There are (something like) 51 million words in the records of the King’s Bench during the reign of Edward III

Handwriting Text Recognition

November 10, 2023

Estimating the scope of the records of the Court of the King’s Bench 1327-1377

Obviously claiming to know the number of words in the records of the King’s Bench is highly dubious but I wanted to carry out a very vague estimate of the amount of content to convey the sheer quantity of the surviving records.

I was writing an email to someone about my project, the development of a Handwriting Text Recognition (HTR) model based on the fourteenth century records of the court of the King’s Bench, and I decided to add a throwaway line to give an idea of how much surviving material there is in the plea rolls of the Court of the King’s Bench (KB27) in the fourteenth century. Two days later I have a very rough estimate of the number of words but a better idea of the scale of the records. (I still haven’t actually sent the email). One of the most remarkable aspects of fourteenth century English administrative records is the quality and quantity of their survival. Therefore, I wanted to put something together to reflect this for the record class I am currently looking at as part of my Leverhulme funded project at the University of Antwerp.

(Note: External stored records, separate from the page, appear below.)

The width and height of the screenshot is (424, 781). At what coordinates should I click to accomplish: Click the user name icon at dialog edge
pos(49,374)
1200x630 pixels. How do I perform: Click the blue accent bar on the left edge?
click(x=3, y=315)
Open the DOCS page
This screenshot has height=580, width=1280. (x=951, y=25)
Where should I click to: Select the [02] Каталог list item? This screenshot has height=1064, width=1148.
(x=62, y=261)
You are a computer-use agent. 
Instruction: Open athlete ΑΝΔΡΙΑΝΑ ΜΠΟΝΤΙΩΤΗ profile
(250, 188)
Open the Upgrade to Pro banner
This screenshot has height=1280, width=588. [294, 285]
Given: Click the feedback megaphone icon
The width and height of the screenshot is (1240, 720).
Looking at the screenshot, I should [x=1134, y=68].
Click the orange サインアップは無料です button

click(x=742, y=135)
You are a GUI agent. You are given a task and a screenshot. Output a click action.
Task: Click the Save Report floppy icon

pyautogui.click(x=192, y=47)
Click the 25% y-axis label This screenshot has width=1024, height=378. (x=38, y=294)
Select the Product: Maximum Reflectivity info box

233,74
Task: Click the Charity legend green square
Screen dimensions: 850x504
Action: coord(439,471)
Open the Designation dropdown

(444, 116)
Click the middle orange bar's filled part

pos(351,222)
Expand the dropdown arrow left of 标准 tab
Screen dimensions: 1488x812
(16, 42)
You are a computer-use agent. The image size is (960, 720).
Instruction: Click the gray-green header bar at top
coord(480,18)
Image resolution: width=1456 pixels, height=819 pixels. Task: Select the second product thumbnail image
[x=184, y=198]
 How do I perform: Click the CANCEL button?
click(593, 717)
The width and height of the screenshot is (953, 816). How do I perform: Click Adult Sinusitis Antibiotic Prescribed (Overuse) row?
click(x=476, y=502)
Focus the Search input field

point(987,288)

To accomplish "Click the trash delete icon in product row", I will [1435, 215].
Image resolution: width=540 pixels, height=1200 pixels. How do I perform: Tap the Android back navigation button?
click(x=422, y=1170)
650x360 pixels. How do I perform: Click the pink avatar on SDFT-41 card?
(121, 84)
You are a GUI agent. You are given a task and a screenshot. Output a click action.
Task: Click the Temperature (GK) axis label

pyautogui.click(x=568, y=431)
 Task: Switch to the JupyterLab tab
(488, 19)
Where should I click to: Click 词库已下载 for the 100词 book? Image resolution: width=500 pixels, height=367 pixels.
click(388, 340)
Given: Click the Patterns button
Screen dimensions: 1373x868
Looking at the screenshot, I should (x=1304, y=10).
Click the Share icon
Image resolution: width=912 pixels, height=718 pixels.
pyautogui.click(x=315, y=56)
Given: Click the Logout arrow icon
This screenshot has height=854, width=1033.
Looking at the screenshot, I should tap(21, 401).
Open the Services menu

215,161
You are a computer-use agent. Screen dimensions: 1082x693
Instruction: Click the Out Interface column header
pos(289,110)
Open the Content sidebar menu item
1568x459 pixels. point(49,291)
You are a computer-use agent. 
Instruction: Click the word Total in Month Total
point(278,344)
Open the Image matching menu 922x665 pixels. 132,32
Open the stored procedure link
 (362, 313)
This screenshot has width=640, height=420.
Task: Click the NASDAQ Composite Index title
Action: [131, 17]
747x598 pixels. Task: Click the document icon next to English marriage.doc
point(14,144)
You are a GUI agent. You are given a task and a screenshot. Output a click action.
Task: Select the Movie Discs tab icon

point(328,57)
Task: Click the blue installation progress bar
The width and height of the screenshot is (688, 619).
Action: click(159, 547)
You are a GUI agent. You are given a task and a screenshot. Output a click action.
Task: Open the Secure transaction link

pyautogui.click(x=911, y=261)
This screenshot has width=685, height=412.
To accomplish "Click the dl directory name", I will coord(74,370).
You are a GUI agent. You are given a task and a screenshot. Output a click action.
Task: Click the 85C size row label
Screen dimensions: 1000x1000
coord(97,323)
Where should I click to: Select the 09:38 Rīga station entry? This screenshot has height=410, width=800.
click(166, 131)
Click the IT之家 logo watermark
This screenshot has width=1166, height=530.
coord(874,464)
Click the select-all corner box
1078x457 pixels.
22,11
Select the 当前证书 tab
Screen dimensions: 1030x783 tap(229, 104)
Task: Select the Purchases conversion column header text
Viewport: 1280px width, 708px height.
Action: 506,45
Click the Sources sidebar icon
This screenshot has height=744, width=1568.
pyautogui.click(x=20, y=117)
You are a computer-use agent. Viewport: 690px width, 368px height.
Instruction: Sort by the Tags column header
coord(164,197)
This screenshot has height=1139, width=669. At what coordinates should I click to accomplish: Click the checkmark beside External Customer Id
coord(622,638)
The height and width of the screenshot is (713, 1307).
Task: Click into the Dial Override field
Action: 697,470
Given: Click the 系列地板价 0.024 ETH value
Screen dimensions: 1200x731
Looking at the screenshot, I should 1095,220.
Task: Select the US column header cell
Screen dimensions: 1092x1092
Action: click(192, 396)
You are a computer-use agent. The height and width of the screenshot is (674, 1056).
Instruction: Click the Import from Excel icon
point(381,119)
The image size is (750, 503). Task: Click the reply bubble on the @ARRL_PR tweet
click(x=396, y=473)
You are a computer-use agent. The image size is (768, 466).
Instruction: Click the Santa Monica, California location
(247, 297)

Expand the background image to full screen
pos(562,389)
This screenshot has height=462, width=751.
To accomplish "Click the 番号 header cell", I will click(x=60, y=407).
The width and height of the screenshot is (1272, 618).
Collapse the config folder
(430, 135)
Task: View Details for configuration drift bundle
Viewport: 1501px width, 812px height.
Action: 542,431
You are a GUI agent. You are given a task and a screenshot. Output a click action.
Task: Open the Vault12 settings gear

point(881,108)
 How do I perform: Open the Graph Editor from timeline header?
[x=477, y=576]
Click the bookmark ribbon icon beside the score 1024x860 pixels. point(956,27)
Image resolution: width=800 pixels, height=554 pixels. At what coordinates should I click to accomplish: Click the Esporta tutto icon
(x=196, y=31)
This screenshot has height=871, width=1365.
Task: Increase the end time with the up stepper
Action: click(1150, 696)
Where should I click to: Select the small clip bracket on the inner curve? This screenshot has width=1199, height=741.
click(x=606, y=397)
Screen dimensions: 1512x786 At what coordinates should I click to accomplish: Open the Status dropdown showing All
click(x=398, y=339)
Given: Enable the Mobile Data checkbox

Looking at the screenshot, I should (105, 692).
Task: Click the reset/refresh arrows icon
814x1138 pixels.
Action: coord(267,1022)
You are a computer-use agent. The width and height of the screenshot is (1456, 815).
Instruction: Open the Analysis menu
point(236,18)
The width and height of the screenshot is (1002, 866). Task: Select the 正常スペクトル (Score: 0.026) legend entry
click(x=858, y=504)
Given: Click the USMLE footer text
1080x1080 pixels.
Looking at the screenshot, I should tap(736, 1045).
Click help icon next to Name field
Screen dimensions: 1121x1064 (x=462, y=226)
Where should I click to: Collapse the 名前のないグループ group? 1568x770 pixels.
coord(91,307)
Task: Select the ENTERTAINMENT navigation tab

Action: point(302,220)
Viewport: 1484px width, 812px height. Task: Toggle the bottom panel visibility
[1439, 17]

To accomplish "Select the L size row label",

The court of the King’s Bench was the most senior criminal court in England for most of its existence (c. 1200-1600). The surviving records, held at The National Archives at Kew, are, as my son would say, giantnormus. That is, the rolls themselves are quite large but there are also a lot of them. For my current project I have transcribed a decent amount and it occurred to me that I could use this as a very very rough estimate of the total volume of material.

The earliest surviving image of the Court of the King’s Bench from Wikipedia. You can see the rolls produced by the court throughout.

To build a HTR model it is first necessary to create a set of transcriptions that are aligned with images of the records and which is 100% accurate. It is this data that the machine learning algorithm uses to train a HTR model which can then automate transcription of future, unseen, images.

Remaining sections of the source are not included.